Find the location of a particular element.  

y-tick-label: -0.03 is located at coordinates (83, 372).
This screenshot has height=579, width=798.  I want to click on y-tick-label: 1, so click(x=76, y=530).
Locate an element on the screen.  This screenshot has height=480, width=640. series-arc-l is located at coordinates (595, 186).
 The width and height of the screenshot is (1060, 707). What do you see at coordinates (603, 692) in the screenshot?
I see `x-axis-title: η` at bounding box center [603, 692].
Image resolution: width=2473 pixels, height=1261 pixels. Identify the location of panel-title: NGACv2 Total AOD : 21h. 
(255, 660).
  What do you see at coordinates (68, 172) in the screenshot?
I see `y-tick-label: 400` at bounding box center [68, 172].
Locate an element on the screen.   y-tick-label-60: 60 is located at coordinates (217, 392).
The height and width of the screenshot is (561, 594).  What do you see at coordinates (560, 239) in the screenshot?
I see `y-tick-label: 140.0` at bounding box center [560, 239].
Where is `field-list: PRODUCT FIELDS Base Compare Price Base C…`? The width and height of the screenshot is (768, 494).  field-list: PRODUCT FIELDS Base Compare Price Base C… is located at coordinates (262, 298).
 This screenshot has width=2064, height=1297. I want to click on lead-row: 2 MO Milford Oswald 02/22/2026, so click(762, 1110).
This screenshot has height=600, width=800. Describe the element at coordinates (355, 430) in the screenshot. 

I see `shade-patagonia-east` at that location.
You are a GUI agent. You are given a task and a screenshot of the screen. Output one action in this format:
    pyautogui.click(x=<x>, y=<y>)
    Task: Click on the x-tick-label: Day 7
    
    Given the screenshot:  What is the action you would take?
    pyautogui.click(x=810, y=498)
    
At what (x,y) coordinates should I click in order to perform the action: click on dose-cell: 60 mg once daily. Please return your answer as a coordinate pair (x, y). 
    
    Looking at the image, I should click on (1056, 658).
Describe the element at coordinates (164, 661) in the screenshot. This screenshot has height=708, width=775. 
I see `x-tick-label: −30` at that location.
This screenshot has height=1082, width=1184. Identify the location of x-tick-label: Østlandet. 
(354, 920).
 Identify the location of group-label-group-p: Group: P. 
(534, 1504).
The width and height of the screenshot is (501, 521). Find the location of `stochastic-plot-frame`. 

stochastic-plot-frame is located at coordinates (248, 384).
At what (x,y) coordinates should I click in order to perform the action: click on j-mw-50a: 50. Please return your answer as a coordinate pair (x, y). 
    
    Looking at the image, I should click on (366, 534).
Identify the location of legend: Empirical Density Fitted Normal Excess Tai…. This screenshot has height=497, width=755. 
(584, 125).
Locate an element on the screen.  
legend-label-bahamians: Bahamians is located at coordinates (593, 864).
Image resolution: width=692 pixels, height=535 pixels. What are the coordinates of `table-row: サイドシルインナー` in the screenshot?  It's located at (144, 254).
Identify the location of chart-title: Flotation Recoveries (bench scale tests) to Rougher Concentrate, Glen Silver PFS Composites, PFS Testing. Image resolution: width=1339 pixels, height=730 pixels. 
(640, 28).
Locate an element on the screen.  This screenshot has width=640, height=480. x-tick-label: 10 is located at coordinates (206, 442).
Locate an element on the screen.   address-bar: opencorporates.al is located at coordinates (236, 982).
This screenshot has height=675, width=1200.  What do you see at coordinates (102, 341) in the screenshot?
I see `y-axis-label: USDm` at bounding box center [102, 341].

**YOUR TASK:**
Give the records again, swapping "Locate an element on the screen" for "Find an element on the screen" wherever it occurs and changing nothing else.

**TASK RESPONSE:**
Find the location of a particular element.  

y-tick-label: -0.03 is located at coordinates (83, 372).
This screenshot has height=579, width=798.  I want to click on y-tick-label: 1, so click(x=76, y=530).
Find an element on the screen.  This screenshot has height=480, width=640. series-arc-l is located at coordinates (595, 186).
 The width and height of the screenshot is (1060, 707). What do you see at coordinates (603, 692) in the screenshot?
I see `x-axis-title: η` at bounding box center [603, 692].
Image resolution: width=2473 pixels, height=1261 pixels. Identify the location of panel-title: NGACv2 Total AOD : 21h. 
(255, 660).
  What do you see at coordinates (68, 172) in the screenshot?
I see `y-tick-label: 400` at bounding box center [68, 172].
Find an element on the screen.   y-tick-label-60: 60 is located at coordinates (217, 392).
The height and width of the screenshot is (561, 594).  What do you see at coordinates (560, 239) in the screenshot?
I see `y-tick-label: 140.0` at bounding box center [560, 239].
Where is `field-list: PRODUCT FIELDS Base Compare Price Base C…`? The width and height of the screenshot is (768, 494).  field-list: PRODUCT FIELDS Base Compare Price Base C… is located at coordinates (262, 298).
 This screenshot has width=2064, height=1297. I want to click on lead-row: 2 MO Milford Oswald 02/22/2026, so click(762, 1110).
This screenshot has height=600, width=800. Describe the element at coordinates (355, 430) in the screenshot. 

I see `shade-patagonia-east` at that location.
You are a GUI agent. You are given a task and a screenshot of the screen. Output one action in this format:
    pyautogui.click(x=<x>, y=<y>)
    Task: Click on the x-tick-label: Day 7
    
    Given the screenshot:  What is the action you would take?
    pyautogui.click(x=810, y=498)
    
At what (x,y) coordinates should I click in order to perform the action: click on dose-cell: 60 mg once daily. Please return your answer as a coordinate pair (x, y). 
    
    Looking at the image, I should click on (1056, 658).
Describe the element at coordinates (164, 661) in the screenshot. This screenshot has height=708, width=775. 
I see `x-tick-label: −30` at that location.
This screenshot has height=1082, width=1184. Identify the location of x-tick-label: Østlandet. 
(354, 920).
 Identify the location of group-label-group-p: Group: P. 
(534, 1504).
The width and height of the screenshot is (501, 521). Find the location of `stochastic-plot-frame`. 

stochastic-plot-frame is located at coordinates (248, 384).
At what (x,y) coordinates should I click in order to perform the action: click on j-mw-50a: 50. Please return your answer as a coordinate pair (x, y). 
    
    Looking at the image, I should click on (366, 534).
Identify the location of legend: Empirical Density Fitted Normal Excess Tai…. This screenshot has height=497, width=755. 
(584, 125).
Find an element on the screen.  
legend-label-bahamians: Bahamians is located at coordinates (593, 864).
Image resolution: width=692 pixels, height=535 pixels. What are the coordinates of `table-row: サイドシルインナー` in the screenshot?  It's located at (144, 254).
Identify the location of chart-title: Flotation Recoveries (bench scale tests) to Rougher Concentrate, Glen Silver PFS Composites, PFS Testing. Image resolution: width=1339 pixels, height=730 pixels. 
(640, 28).
Find an element on the screen.  This screenshot has width=640, height=480. x-tick-label: 10 is located at coordinates (206, 442).
Find an element on the screen.   address-bar: opencorporates.al is located at coordinates (236, 982).
This screenshot has height=675, width=1200.  What do you see at coordinates (102, 341) in the screenshot?
I see `y-axis-label: USDm` at bounding box center [102, 341].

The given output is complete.